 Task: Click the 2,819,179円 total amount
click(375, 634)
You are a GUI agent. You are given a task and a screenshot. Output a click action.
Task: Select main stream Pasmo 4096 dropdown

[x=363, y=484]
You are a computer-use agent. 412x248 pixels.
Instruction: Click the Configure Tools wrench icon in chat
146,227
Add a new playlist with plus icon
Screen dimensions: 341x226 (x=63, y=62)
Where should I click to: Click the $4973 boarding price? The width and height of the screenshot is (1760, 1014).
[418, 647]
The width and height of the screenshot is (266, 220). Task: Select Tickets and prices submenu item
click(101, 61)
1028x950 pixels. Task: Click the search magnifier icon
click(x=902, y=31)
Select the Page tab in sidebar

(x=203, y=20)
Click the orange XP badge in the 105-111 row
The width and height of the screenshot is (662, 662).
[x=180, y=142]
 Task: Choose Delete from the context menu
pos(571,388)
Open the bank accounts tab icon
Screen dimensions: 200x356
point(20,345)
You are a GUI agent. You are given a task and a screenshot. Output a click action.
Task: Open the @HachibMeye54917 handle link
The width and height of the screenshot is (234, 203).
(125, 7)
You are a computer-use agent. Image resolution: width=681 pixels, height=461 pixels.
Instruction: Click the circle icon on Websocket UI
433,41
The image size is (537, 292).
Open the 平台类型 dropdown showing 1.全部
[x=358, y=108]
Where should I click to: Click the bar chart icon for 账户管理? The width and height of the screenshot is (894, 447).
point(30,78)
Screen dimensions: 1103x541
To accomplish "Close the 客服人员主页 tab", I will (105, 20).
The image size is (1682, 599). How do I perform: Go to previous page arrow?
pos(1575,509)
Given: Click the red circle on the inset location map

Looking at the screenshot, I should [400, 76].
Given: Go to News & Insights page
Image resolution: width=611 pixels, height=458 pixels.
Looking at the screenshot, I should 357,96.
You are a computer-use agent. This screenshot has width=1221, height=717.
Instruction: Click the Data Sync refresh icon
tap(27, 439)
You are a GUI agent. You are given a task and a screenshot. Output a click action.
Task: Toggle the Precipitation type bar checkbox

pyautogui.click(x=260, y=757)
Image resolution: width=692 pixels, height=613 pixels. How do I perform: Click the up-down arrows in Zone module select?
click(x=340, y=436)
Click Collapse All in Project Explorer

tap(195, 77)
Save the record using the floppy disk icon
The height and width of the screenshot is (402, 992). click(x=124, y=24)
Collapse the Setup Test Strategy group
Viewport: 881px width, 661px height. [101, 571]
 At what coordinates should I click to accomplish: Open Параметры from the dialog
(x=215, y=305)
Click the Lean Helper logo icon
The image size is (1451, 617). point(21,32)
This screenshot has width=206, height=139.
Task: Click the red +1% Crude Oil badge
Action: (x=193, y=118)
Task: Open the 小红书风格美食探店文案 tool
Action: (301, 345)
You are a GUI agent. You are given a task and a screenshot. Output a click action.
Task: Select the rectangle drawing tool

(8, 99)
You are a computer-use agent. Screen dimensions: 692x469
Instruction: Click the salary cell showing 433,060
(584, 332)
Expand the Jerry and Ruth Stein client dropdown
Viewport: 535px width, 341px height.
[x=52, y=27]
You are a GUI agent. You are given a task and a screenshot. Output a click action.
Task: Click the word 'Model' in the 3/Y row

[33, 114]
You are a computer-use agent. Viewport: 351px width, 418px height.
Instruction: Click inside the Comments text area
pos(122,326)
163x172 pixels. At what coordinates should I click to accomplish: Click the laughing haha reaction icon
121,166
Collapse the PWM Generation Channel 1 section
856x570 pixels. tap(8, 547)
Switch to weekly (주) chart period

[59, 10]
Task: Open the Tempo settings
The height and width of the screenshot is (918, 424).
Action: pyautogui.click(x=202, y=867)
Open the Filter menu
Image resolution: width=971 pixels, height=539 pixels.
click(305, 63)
━━━━━━━━━━━━━━━━
> **Exercise**
Print again the lines of the entries above that fall between the line holding "Viewport: 535px width, 341px height." and the line holding "Task: Open the Tempo settings", inclusive, exactly as they stand.

> **Answer to the exercise**
Viewport: 535px width, 341px height.
[x=52, y=27]
You are a GUI agent. You are given a task and a screenshot. Output a click action.
Task: Click the word 'Model' in the 3/Y row

[33, 114]
You are a computer-use agent. Viewport: 351px width, 418px height.
Instruction: Click inside the Comments text area
pos(122,326)
163x172 pixels. At what coordinates should I click to accomplish: Click the laughing haha reaction icon
121,166
Collapse the PWM Generation Channel 1 section
856x570 pixels. tap(8, 547)
Switch to weekly (주) chart period

[59, 10]
Task: Open the Tempo settings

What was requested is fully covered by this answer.